2015年11月14日土曜日

『人体六〇〇万年史 科学が明かす進化・健康・疾病 』



 世界中のランナーに衝撃を与えた『BORN TO RUN 走るために生まれた』にキーパーソンの一人として登場したハーバード大学教授ダニエル・E・リーバーマンの話題の書。

 案の定、Amazonでも品切れで数週間待ち。しかし電子書籍版があるのでポチリ。一瞬で手元へ。便利な世の中になったもんだ。

 ヒトが二足歩行を手に入れる過程を解き明かす前半は、推理小説を読んでいるかのようなワクワク感。整体師的には「身体を直立させるために腰椎の数を増やした」という説に膝を打つ。

 類人猿の腰椎は2〜3個。おそらくヒトの祖先も同様であったであろう。これが増えることによって脊椎がS字の生理湾曲を描くようになり、直立に適した骨格となった、と。

 厳密に言うなら、縦に長く大きな骨盤が二足歩行に適した形状に変化していく過程で仙骨が分離していった結果であろう。現代においても仙骨分離症と呼ばれ、ごく稀に腰椎が6つ(本来は5つ)ある方がいらっしゃる。

 この進化によって得たものは二足歩行、自由に使える二本の手、大きな脳、そして腰痛……ってのは私の説。

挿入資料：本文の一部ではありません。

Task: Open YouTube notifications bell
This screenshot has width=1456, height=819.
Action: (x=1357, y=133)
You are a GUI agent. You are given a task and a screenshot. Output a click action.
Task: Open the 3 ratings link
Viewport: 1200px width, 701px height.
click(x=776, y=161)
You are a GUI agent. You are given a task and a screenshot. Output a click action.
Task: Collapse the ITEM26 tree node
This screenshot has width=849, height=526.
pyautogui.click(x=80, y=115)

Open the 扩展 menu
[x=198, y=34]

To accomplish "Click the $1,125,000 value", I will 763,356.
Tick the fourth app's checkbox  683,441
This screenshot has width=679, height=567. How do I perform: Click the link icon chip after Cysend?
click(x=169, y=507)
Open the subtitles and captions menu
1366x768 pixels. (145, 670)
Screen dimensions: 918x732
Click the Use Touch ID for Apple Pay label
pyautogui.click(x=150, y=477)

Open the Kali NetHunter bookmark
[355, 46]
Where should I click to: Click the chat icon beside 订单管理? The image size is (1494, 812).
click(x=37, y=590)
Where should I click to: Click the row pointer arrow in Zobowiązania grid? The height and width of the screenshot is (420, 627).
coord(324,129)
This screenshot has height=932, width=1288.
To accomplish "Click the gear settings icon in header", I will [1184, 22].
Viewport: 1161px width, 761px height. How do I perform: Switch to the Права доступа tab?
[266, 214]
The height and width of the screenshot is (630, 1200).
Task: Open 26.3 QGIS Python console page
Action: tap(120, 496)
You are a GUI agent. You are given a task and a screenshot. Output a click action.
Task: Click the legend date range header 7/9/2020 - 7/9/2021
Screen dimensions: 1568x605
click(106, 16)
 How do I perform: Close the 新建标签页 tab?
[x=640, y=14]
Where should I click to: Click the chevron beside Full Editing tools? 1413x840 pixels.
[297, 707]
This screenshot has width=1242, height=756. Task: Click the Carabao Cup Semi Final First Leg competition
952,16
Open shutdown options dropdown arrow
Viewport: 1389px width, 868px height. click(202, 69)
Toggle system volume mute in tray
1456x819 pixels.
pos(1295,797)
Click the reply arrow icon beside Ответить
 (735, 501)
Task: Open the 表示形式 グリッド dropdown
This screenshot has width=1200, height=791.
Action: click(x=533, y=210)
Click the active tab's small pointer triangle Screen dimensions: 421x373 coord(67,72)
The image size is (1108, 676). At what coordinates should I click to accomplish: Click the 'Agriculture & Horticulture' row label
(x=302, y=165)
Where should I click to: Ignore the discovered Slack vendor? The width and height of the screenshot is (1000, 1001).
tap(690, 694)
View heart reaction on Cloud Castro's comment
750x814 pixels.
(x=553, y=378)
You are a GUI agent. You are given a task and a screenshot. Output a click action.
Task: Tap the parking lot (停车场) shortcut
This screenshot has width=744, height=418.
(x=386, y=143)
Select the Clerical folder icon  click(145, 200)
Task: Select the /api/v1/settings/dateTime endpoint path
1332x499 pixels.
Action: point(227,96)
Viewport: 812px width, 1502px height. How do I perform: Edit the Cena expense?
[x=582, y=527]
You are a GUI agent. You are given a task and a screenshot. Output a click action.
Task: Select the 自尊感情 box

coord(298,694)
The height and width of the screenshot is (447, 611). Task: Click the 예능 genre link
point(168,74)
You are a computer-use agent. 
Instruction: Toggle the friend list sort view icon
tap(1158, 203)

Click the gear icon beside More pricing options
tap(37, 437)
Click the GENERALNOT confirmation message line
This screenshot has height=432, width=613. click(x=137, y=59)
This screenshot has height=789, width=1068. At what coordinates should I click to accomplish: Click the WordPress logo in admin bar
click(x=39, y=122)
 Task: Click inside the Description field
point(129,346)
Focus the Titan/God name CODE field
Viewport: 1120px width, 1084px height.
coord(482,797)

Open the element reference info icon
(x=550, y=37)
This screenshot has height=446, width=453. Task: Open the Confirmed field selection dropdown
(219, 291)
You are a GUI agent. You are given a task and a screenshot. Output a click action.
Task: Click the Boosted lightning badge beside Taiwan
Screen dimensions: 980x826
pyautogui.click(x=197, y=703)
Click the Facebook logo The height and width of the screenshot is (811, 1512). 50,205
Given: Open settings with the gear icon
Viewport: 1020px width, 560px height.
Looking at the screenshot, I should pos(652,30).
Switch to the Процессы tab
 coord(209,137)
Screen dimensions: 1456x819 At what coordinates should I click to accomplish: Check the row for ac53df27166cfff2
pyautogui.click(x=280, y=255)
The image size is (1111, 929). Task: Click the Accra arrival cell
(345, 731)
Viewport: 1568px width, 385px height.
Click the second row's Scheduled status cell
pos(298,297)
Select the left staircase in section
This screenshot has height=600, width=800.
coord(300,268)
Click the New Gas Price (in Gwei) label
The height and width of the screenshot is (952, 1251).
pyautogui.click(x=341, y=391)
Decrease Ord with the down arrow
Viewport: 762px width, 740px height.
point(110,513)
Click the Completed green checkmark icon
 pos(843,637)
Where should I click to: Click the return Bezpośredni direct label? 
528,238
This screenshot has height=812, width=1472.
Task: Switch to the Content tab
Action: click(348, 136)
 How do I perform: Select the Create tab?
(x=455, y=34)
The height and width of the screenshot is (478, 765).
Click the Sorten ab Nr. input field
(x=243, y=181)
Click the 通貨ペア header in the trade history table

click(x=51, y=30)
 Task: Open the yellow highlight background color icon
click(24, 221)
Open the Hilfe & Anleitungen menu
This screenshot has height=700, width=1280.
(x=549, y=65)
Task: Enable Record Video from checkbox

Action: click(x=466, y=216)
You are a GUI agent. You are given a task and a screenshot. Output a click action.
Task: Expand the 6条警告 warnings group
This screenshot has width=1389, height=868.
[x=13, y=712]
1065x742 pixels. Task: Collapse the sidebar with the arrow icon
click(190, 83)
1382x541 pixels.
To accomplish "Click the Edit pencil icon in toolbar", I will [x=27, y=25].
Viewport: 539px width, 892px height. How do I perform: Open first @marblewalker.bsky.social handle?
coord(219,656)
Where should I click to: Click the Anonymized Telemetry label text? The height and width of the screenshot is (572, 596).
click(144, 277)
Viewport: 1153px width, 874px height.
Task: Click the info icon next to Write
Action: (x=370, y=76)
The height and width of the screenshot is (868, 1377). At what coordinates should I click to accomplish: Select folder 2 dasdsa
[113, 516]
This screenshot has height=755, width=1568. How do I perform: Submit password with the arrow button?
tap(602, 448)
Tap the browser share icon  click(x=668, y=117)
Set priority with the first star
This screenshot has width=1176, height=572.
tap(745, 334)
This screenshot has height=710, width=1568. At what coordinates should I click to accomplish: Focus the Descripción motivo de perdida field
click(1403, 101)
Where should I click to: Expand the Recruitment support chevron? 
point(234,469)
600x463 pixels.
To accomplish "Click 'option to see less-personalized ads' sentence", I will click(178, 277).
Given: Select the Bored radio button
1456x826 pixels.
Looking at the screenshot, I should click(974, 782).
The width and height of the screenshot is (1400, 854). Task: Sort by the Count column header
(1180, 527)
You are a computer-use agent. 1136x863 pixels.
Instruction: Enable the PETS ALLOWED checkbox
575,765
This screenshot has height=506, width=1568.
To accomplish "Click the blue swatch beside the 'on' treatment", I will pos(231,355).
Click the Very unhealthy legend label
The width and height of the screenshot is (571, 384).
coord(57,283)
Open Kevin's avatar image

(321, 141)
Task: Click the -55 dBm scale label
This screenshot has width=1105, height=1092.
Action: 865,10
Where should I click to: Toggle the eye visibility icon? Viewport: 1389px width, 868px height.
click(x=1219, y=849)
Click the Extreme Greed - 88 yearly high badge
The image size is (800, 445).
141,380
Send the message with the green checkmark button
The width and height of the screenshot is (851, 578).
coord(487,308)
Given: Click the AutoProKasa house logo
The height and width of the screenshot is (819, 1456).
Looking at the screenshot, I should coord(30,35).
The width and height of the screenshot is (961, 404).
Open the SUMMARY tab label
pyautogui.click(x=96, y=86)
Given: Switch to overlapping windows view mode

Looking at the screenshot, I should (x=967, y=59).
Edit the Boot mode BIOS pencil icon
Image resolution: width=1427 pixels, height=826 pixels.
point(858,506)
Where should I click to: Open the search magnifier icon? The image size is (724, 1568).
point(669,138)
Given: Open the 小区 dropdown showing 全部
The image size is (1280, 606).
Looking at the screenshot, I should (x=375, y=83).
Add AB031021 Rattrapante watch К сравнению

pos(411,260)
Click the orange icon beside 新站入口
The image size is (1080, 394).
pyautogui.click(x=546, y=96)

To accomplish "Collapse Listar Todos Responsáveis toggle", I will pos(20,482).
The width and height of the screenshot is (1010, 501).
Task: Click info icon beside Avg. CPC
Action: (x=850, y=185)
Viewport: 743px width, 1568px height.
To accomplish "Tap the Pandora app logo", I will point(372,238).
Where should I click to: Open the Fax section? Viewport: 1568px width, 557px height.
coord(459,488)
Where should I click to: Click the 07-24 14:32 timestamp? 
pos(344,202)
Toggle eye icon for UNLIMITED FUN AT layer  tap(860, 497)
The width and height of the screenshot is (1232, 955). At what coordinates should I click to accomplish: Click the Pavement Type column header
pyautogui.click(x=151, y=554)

 私は「腰痛は『神様の設計ミス』の結果で、今ならPL法に問えるかもしれないけど、何百万年も前のことなので悔しいけど時効」などと、おどけて患者さんに説明することがある。まだその下りまでは読み進んではいないが、リーバーマン教授がどう解説するのか興味深いところ。

 さらには、賛成派と反対派が喧々諤々と言い争っている『糖質制限』についても国内の各氏とは違った視点からの知見が得られるのではないかと期待している。

 さて、患者さんが来るまで続きを読み進めようかねぇ。